Net Neutrality, Congress, and Obama: The Scuffle Continues
As reported on Wired, “The House of Representatives voted Friday to overturn net neutrality rules created by the FCC in December.” Obama said he will veto it.
Net Neutrality is complicated. It’s hard for some libertarians to figure out where to stand on it.
Here’s how I view it:
- It’s bad that the state helps cartelize industry.
- It’s bad that ISPs etc. probably have more market power than they otherwise would, and that there is less competition than there would be.
- But this is the state’s fault.
- Given it’s the state’s fault, should the state use its antitrust power/FTC power to block mergers or to break companies apart? I say no. You can’t trust the state that caused the problem in the first place to solve it by exercising unlibertarian and unconstitutional power and law.

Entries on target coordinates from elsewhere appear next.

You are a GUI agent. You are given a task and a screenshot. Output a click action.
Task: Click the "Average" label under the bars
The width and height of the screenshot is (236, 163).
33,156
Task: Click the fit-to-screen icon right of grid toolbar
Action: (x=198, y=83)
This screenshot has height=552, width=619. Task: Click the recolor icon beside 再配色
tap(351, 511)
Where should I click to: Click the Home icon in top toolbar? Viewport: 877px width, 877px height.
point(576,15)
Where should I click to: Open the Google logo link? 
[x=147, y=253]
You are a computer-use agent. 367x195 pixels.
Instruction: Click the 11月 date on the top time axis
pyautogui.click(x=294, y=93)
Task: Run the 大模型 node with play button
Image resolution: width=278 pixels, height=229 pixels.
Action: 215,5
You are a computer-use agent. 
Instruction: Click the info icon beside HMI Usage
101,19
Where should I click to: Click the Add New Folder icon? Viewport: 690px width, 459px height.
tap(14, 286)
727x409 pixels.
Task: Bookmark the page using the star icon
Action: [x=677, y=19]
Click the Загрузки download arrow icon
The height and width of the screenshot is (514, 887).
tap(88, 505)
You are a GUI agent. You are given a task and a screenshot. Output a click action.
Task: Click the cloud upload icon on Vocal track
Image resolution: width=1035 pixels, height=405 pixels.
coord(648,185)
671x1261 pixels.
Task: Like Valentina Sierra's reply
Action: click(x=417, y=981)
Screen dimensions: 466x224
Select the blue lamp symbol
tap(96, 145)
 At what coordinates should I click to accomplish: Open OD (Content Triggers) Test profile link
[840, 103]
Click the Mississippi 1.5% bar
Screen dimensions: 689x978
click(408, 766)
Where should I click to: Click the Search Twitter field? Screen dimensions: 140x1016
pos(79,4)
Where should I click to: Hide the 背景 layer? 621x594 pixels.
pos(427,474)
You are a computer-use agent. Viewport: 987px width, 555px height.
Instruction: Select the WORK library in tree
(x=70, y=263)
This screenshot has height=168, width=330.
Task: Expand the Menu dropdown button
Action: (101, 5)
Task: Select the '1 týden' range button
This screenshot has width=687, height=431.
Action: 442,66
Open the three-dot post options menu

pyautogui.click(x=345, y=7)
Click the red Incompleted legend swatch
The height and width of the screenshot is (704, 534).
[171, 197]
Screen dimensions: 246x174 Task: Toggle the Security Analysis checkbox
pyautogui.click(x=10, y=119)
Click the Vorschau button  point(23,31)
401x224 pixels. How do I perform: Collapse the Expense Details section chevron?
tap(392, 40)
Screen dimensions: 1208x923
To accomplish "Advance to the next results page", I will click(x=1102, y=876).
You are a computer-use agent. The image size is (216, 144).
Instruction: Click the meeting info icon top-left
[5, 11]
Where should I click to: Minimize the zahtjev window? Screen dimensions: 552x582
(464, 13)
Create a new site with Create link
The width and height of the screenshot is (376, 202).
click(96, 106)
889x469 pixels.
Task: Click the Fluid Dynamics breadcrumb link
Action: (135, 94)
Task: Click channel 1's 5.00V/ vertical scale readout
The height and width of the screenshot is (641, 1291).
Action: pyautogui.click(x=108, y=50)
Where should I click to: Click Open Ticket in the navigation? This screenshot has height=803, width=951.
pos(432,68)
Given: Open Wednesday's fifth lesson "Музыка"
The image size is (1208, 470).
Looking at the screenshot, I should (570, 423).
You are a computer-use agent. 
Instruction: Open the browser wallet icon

- Given the current regime of state-intervention-caused limited competition, should the FCC impose Net Neutrality rules? I say no. ((Here’s why: Against Net Neutrality; Net Neutrality Developments; Libertarian Take on Net Neutrality; see also Harvard’s Yochai Benkler on Net Neutrality and Innovation.))
- Given that the FCC did impose Net Neutrality rules, should Congress override them? I say a tepid yes.
- Given that Congress did the right thing, should Obama veto it? No.
- Will he anyway? Yes.
- Are we doomed? Yes. (Kidding. I hope.)